TEXTAUSZUG —
* * * * *
Sonntag, 18. November 2007

Deutschland - Quo vadis?

Der amerikanische Historiker Steve Ozment schreibt in seinem Buch: A Mighty Fortress- A New History of the German People /Eine feste Burg – Die Geschichte der Deutschen, Manuscriptum 2006, Übersetzung von Robert Grözinger, S. 381:

„Wenn die lange Geschichte der Deutschen eine Richtschnur ist, ist es wahrscheinlich, dass die künftige Demokratie im Vergleich zu heute mit mehr Verantwortung verbunden und weniger 'naiv' sein wird. Im Verlauf dieser Geschichte haben die Deutschen Autorität und Ordnung ebenso sehr wie Freiheit und Gleichheit geschätzt, überzeugt davon, dass die beste Staatsform beides braucht und beides schützt. Die Fähigkeit, kollektiv zu handeln – nationale Einheit -, und das Recht, individuell zu handeln – politische Vertretung -, sind mindestens seit dem sechzehnten Jahrhundert die Zwillingssorgen der Deutschen gewesen, wobei die erste Selbstaufopferung und Konformität verlangt, die zweite Selbstbehauptung und Abweichung erlaubt. Ein historisch fundiertes, reifes deutsches Staatswesen wird wahrscheinlich die Freiheit mehr einschränken als die egalitären Demokratien Frankreichs und der USA, die wohl vergessen haben, wie Freiheit zu disziplinieren ist und infolgedessen die Kontrolle über das Individuum verloren haben. In der Weiterentwicklung des Frankreich von Rousseau und Robespierre und des Amerika von Jefferson und Emerson scheint individuelle Freiheit zu einem Recht des Egozentrismus geworden zu sein, das die Verantwortung des Bürgers der Öffentlichkeit gegenüber bedroht sowie die Verpflichtung des Gläubigen gegenüber Gott. Die Deutschen glauben nicht, dass die wahre Freiheit ohne Ordnung sein muss oder dass ein freies Volk das Recht hat, Amok zu laufen […]In dem Maße, wie schwindende Autorität und Ordnung für die älteren Demokratien der Welt problematischer geworden ist als die Ausweitung von Freiheit und Gleichheit, könnte die neue deutsche Demokratie eine Lösung für die modernen Krankheiten der liberalen Demokratien bereithalten."
* * * * *
MATERIALLISTE —
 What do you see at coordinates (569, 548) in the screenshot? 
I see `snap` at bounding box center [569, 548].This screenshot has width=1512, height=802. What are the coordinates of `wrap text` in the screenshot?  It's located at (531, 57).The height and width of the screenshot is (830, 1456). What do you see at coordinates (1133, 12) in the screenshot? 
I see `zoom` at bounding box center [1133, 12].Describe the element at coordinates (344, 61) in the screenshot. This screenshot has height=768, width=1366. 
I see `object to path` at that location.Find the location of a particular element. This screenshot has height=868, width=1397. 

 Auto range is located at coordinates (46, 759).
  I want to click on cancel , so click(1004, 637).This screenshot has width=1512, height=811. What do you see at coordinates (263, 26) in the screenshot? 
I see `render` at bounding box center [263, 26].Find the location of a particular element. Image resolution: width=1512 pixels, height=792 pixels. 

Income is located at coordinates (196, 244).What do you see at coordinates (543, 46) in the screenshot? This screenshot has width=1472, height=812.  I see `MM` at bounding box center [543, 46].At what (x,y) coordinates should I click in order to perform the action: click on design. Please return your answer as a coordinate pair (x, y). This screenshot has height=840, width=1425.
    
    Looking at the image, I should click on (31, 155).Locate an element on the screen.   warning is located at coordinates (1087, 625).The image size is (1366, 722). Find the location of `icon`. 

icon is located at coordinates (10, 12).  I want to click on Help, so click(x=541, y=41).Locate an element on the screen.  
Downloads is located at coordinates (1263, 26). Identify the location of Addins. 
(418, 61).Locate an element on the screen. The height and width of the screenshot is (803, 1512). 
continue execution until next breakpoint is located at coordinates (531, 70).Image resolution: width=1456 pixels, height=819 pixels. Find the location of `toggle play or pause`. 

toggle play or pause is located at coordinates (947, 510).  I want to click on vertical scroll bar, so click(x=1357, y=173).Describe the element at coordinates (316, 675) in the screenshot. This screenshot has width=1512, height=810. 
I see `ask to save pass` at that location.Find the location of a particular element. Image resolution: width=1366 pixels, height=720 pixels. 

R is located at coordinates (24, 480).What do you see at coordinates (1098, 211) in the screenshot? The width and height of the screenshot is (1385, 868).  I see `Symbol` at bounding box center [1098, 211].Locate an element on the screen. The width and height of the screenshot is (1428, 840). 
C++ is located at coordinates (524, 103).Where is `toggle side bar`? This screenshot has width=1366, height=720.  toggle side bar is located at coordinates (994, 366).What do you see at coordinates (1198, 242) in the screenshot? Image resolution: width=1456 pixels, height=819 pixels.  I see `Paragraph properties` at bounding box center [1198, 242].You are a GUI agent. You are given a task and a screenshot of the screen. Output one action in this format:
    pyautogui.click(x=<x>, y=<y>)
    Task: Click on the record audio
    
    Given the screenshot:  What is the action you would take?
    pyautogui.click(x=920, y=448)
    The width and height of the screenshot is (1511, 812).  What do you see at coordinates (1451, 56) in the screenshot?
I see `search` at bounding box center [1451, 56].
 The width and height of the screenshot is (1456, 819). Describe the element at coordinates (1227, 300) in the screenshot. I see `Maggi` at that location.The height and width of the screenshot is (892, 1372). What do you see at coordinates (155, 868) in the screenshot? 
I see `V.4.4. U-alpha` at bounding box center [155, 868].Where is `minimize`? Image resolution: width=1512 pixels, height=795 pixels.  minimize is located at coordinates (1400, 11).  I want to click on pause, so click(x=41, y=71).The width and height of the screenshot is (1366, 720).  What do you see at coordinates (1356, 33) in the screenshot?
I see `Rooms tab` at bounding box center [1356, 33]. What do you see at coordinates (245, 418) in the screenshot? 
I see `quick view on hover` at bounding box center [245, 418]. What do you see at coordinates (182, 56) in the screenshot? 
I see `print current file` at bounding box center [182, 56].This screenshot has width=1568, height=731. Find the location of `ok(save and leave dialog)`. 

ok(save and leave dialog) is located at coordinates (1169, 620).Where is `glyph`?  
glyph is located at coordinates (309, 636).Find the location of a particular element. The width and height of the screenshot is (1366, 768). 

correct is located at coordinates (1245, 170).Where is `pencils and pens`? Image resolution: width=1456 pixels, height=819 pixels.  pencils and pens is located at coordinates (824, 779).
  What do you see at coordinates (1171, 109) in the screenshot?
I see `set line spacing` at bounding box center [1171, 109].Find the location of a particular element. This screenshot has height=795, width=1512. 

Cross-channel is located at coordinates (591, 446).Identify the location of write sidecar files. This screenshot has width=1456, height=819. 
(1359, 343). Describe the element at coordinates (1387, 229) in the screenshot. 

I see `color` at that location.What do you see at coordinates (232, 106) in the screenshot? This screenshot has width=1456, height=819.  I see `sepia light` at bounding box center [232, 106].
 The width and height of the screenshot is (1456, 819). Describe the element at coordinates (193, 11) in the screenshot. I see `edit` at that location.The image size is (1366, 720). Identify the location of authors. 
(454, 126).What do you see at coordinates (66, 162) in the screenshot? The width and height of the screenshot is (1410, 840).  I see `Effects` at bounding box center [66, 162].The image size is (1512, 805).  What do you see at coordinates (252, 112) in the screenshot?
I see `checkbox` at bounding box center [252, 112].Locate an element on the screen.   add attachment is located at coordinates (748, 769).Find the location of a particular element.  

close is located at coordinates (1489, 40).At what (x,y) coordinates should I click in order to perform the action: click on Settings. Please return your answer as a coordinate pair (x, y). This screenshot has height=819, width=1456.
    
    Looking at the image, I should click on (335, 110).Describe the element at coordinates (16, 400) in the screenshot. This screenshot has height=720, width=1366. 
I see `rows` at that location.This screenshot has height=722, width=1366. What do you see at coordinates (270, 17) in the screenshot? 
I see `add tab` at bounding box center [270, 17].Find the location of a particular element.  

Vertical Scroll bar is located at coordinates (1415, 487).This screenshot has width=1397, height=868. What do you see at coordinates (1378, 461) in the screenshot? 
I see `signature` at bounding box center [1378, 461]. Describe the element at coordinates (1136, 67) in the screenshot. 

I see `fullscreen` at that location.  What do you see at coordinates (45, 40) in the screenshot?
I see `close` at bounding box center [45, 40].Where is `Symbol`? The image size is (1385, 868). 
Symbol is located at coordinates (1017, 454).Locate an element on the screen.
* * * * *
DEINE AUFGABE — Welche Personen werden in dem angeführten Zitat aus dem Text über die Geschichte der Deutschen namentlich erwähnt? Zähle alle auf.

ANTWORTFELD — Rousseau, Robespierre, Jefferson, Emerson